Tutta la sua famiglia non dimostra affetto e interesse per lei: la madre dalle relazioni ambigue è una scrittrice di romanzi di appendice che ruba le lettere amorose della figlia per trarre ispirazione; il padre che non sopporta una fine di carriera militare di second’ordine impazzisce e viene rinchiuso in un manicomio, il fratello nazista cambia il cognome di origine italiana in uno più assonante con l’ideologia estremista che abbraccia; infine il figlio diventa un delinquente da quattro soldi costringendo la madre a scene pietose di degrado e umiliazione.

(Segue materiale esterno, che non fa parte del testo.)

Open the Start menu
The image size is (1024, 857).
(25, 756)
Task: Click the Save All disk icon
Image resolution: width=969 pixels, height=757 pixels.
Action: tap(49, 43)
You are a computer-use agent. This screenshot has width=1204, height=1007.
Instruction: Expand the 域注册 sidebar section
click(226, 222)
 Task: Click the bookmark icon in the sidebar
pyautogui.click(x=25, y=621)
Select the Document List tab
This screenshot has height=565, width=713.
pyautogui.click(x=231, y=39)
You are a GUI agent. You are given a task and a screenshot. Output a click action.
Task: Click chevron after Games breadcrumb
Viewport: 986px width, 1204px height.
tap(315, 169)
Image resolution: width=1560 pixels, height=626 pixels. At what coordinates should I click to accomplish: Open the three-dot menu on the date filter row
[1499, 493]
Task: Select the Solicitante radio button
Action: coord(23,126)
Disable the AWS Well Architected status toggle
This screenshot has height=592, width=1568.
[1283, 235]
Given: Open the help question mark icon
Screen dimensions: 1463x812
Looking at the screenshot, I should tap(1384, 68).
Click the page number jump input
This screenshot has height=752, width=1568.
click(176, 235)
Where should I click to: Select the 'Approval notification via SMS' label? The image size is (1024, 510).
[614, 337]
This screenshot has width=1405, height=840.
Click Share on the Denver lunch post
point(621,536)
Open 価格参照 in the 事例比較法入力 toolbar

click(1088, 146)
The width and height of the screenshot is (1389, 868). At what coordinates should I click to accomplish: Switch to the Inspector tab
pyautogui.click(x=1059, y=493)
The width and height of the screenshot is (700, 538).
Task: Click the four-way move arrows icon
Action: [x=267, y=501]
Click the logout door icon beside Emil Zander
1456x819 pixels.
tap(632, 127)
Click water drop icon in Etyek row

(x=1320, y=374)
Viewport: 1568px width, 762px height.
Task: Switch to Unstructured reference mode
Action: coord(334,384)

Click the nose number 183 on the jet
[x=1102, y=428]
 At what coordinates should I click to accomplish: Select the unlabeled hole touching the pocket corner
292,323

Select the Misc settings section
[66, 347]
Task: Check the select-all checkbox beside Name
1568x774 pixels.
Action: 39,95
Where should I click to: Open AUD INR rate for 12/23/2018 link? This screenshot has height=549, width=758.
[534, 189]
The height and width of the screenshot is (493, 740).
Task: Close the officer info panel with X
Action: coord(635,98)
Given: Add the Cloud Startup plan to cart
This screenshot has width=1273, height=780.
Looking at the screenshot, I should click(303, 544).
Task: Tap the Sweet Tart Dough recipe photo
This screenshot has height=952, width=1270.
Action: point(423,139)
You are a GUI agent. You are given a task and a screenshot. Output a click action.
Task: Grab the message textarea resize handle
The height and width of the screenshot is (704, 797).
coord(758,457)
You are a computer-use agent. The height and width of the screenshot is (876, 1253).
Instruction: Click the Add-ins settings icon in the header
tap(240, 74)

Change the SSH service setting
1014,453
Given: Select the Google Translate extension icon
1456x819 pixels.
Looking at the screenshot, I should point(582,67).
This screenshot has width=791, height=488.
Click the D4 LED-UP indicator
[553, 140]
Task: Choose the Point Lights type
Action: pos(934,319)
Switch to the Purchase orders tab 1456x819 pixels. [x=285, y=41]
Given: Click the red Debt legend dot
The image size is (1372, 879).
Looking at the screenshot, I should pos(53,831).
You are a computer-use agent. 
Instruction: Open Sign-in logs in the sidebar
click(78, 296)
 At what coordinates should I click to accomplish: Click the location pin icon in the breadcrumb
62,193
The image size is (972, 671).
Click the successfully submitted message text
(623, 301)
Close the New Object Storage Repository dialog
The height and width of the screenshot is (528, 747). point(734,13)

Therese esprime l’incomunicabilità e la solitudine esistenziale, la desolazione, la banalità delle vicende umane, l’impossibilità di evitare la tragedia finale. Therese è sorprendentemente contemporanea. Vi sono sviluppati i temi universali della vita, la fragilità dell’amore, il desiderio di ricchezza e la brutalità della morte, il tentativo di liberazione e allo stesso tempo di fallimento. Ma anche la descrizione delle relazioni umane nella società viennese di fine secolo.
Nel suo ultimo personaggio femminile, Arthur Schnitzler racchiude la tragedia della fine di un’epoca, che aveva visto ben prima del suo compiersi, come lui stesso dice prima di morire: «Prima ho scritto tutto ciò e poi ho dovuto viverlo».